EXERCISE TASKS:
a) According to the passage on the John Locke Foundation's use of investigative journalism, in what city is the foundation based?
b) In the passage on the John Locke Foundation's use of investigative journalism, take the part starting at "Staking out possible" and ending at "works for us.", and substitute "misconduct" for "corruption".

PASSAGE PROVIDED:

BEGIN

Staking out possible crime scenes, cultivating sources among government employees and law enforcement agencies, and obtaining secret documents containing evidence of ethical or legal transgressions may not be common activities at the average think tank, but we believe that investigative journalism is an essential element of the John Locke Foundation’s effectiveness. We seek to expand the scope of freedom in North Carolina, and to curb the abuse of government power and limit its fiscal and moral costs. We do lots of traditional policy research. We convene dozens of events a year. We make our case in all the standard ways. But we also ferret out corruption and name names. It works for us.
Mr. Hood is Chairman and President of the John Locke Foundation, a public policy think tank in Raleigh, N.C.

END

DATA SECTION:
BEGIN

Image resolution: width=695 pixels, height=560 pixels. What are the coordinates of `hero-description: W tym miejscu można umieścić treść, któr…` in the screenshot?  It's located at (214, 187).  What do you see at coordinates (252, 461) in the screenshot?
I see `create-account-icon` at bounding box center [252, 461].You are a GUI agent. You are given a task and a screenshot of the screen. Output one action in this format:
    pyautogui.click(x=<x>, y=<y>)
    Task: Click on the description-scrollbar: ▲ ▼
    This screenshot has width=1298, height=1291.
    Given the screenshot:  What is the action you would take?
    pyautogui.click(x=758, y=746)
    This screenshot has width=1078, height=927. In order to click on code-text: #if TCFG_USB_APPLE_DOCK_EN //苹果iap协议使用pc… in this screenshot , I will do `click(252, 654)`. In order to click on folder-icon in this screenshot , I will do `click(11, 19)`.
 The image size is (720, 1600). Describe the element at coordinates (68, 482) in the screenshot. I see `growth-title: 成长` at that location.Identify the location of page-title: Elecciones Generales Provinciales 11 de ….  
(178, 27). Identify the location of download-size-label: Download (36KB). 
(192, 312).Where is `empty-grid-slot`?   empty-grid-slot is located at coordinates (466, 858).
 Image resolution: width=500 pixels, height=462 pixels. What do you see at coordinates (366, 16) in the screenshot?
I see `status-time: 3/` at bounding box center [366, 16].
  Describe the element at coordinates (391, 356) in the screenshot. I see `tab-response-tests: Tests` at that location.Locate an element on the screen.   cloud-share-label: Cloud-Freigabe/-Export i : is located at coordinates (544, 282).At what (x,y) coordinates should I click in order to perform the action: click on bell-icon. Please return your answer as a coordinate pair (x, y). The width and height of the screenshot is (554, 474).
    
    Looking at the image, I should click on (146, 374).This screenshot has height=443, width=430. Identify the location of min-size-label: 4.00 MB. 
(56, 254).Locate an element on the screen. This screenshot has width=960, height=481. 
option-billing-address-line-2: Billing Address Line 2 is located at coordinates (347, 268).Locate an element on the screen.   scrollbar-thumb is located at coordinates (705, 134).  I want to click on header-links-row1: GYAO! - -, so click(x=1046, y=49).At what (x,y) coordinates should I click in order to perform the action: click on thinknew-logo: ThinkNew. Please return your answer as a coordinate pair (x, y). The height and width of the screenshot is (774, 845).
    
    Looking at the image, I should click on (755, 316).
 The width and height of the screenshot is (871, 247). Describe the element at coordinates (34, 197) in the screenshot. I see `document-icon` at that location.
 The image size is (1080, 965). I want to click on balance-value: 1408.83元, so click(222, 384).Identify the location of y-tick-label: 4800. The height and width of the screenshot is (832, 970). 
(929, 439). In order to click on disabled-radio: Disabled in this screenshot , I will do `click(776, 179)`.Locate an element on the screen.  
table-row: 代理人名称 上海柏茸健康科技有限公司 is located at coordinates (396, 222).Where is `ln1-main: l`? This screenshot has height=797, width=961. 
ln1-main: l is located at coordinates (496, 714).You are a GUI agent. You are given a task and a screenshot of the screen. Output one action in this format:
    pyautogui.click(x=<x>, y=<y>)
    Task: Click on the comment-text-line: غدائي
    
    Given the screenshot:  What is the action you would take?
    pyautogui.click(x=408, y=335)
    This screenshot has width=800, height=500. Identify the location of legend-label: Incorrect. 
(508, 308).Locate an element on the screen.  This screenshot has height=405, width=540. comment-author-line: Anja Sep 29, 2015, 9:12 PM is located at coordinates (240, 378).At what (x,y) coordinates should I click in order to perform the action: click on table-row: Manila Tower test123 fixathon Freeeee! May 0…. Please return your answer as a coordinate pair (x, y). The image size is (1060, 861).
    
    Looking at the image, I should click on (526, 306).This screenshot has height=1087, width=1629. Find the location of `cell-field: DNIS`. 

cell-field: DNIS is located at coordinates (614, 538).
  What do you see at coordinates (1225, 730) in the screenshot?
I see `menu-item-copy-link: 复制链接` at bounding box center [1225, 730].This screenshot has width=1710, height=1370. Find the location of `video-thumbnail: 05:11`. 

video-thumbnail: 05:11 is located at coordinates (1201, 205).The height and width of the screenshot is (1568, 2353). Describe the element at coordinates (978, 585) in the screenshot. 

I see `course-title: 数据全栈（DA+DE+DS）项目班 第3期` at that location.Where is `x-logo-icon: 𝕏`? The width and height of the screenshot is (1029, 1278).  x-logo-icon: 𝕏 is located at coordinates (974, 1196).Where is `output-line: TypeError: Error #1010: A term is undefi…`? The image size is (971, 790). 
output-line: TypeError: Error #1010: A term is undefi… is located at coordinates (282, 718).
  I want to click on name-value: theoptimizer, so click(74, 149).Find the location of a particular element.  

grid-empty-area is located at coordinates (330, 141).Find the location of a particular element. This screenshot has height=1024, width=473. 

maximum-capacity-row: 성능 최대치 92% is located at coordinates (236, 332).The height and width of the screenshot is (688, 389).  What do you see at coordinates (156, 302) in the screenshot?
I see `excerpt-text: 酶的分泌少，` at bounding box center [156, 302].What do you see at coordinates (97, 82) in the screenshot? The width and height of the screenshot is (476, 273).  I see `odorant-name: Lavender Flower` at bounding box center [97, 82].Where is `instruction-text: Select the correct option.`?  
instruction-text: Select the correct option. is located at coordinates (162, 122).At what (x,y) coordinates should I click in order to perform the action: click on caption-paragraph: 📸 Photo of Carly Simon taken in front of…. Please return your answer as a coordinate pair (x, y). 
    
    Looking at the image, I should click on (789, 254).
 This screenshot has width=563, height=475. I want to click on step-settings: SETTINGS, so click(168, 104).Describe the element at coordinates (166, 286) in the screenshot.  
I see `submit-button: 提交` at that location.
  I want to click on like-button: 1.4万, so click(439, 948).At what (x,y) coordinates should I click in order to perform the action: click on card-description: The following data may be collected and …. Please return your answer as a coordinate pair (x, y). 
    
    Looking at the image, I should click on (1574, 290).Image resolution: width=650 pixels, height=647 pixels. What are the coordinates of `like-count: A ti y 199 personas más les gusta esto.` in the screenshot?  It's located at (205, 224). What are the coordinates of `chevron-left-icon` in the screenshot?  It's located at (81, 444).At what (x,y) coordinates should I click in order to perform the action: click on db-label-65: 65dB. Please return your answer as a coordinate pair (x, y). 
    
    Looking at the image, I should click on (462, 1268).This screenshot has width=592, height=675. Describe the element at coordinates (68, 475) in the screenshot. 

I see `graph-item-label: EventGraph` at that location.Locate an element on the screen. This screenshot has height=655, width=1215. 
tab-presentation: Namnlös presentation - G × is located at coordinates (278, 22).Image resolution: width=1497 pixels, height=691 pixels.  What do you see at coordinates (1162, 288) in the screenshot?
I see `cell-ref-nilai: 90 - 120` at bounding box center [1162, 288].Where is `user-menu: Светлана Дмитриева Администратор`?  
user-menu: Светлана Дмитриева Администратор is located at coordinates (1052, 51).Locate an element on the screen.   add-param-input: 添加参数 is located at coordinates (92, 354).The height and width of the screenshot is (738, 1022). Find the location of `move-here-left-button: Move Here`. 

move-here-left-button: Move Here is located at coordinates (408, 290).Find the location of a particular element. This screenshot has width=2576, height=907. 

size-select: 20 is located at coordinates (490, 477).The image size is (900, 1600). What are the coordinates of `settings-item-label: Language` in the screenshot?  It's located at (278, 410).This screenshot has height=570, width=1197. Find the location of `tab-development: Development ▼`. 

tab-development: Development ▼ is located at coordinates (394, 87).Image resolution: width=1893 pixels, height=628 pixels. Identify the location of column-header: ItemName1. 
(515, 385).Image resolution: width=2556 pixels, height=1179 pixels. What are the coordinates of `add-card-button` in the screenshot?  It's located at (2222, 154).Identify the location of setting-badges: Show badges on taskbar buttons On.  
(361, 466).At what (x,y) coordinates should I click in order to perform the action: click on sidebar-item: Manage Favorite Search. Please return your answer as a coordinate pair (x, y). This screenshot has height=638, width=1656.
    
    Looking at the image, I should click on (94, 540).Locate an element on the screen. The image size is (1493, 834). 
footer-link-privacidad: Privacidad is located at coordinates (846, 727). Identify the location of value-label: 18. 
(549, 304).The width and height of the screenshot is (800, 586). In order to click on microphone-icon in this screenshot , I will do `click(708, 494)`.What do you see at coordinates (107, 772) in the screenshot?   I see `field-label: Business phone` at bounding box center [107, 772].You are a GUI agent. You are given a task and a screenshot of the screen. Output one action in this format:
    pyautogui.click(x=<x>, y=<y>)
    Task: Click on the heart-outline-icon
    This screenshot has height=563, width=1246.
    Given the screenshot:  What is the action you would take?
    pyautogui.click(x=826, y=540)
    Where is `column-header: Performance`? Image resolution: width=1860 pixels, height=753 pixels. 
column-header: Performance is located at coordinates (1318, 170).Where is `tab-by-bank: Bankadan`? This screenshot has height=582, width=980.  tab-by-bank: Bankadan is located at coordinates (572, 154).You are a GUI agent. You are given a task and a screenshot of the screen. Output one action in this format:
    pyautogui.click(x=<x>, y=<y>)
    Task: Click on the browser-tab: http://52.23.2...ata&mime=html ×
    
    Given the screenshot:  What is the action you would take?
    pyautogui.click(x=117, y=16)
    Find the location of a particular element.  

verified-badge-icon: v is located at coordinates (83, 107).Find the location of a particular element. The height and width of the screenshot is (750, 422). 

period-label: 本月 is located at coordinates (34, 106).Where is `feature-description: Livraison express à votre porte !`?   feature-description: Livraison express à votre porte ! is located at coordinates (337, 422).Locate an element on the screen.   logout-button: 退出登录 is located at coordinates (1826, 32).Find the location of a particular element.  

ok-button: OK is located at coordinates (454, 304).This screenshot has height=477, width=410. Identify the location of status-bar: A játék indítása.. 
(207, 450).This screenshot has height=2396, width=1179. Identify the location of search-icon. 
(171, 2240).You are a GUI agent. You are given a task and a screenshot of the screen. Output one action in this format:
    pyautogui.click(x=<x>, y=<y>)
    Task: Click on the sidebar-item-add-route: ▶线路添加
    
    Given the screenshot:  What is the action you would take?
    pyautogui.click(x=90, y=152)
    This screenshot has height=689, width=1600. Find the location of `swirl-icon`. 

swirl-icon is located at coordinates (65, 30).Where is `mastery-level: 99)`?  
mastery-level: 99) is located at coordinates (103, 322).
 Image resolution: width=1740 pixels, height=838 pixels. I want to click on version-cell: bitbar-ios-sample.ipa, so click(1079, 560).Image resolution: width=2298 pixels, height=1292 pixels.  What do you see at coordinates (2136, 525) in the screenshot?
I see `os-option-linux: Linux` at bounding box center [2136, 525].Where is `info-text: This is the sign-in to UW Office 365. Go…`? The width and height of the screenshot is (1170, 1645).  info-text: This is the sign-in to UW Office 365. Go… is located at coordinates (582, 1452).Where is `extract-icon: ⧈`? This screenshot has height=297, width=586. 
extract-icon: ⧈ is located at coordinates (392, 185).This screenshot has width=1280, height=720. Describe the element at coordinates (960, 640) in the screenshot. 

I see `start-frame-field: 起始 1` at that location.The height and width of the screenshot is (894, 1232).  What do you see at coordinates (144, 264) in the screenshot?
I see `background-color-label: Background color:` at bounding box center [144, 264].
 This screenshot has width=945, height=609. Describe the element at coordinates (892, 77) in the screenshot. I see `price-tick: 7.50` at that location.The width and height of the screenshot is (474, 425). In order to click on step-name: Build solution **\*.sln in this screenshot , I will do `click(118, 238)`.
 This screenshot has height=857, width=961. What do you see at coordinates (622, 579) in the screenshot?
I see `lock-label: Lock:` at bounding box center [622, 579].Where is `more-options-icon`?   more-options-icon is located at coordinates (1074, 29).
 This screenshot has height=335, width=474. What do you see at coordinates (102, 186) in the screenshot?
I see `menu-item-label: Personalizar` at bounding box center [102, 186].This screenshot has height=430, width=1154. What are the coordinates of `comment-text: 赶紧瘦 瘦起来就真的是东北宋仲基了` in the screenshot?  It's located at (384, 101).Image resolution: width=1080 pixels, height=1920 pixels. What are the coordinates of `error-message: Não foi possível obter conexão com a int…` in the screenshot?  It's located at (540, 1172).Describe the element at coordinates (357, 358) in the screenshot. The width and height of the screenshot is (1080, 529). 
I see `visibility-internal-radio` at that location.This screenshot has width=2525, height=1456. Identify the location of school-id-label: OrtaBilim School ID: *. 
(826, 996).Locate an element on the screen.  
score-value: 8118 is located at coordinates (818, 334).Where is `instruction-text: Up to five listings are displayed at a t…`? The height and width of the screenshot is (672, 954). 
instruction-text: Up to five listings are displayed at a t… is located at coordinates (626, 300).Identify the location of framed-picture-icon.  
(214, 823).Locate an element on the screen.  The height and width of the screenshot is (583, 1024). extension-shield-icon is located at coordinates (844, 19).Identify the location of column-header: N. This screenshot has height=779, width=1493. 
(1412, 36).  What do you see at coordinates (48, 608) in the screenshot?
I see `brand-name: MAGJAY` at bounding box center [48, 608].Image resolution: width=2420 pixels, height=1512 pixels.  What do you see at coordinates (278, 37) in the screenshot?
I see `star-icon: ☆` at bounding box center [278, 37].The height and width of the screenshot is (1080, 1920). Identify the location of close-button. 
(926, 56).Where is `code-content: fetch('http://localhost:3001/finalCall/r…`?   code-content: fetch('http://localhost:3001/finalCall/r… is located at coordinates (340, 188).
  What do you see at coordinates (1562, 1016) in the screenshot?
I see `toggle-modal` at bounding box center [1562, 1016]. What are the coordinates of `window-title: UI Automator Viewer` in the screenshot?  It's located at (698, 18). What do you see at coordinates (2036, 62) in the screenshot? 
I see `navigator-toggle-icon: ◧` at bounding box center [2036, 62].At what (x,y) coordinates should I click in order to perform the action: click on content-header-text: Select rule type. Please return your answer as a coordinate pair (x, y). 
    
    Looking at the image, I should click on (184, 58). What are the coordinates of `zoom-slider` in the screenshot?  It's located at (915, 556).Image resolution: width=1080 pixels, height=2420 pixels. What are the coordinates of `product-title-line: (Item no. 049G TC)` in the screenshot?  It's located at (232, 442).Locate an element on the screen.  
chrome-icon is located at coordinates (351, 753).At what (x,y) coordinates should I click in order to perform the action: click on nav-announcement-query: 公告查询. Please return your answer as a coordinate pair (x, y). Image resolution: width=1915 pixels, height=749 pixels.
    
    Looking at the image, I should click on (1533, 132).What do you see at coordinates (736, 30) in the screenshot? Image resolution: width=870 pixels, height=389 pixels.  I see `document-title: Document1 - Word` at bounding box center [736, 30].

END

RESPONSES FOR EACH TASK:
a) Raleigh, N.C.

b)
Staking out possible crime scenes, cultivating sources among government employees and law enforcement agencies, and obtaining secret documents containing evidence of ethical or legal transgressions may not be common activities at the average think tank, but we believe that investigative journalism is an essential element of the John Locke Foundation’s effectiveness. We seek to expand the scope of freedom in North Carolina, and to curb the abuse of government power and limit its fiscal and moral costs. We do lots of traditional policy research. We convene dozens of events a year. We make our case in all the standard ways. But we also ferret out misconduct and name names. It works for us.